--- Exercise description ---
All pictures are to be dropped, and the remaining data set down exactly.

───── Data for review ─────

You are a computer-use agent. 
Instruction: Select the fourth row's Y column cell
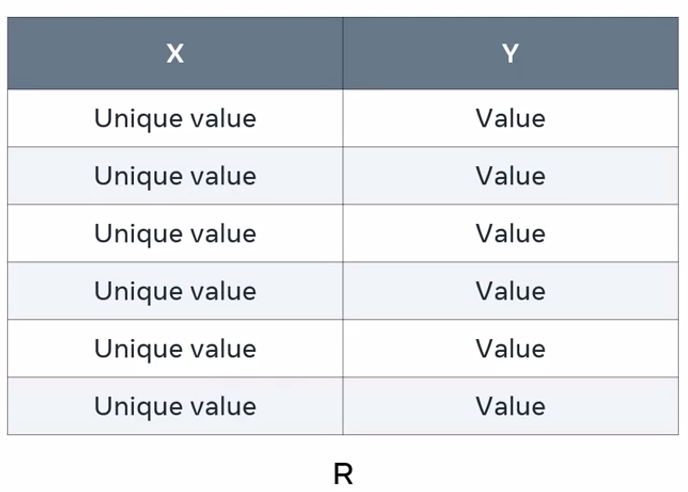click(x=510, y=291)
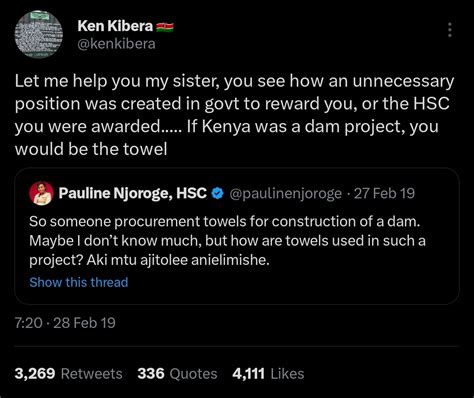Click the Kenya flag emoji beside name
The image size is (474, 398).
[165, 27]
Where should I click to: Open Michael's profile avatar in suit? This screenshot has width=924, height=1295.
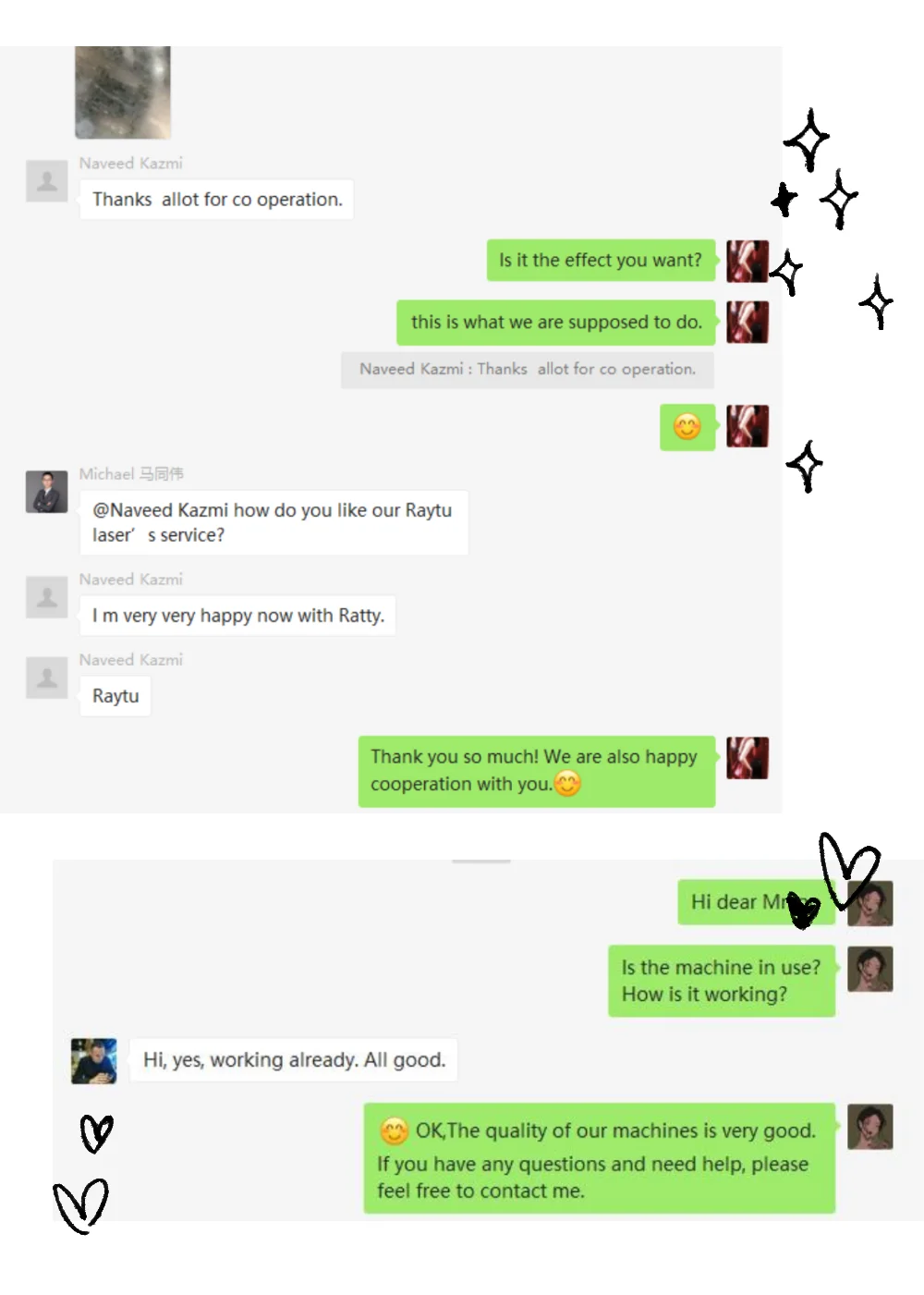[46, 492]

─────

--- Answer for this exercise ---
You are a computer-use agent. 
Instruction: Select the fourth row's Y column cell
click(x=510, y=291)
Click the Kenya flag emoji beside name
The image size is (474, 398).
[165, 27]
Where should I click to: Open Michael's profile avatar in suit? This screenshot has width=924, height=1295.
[46, 492]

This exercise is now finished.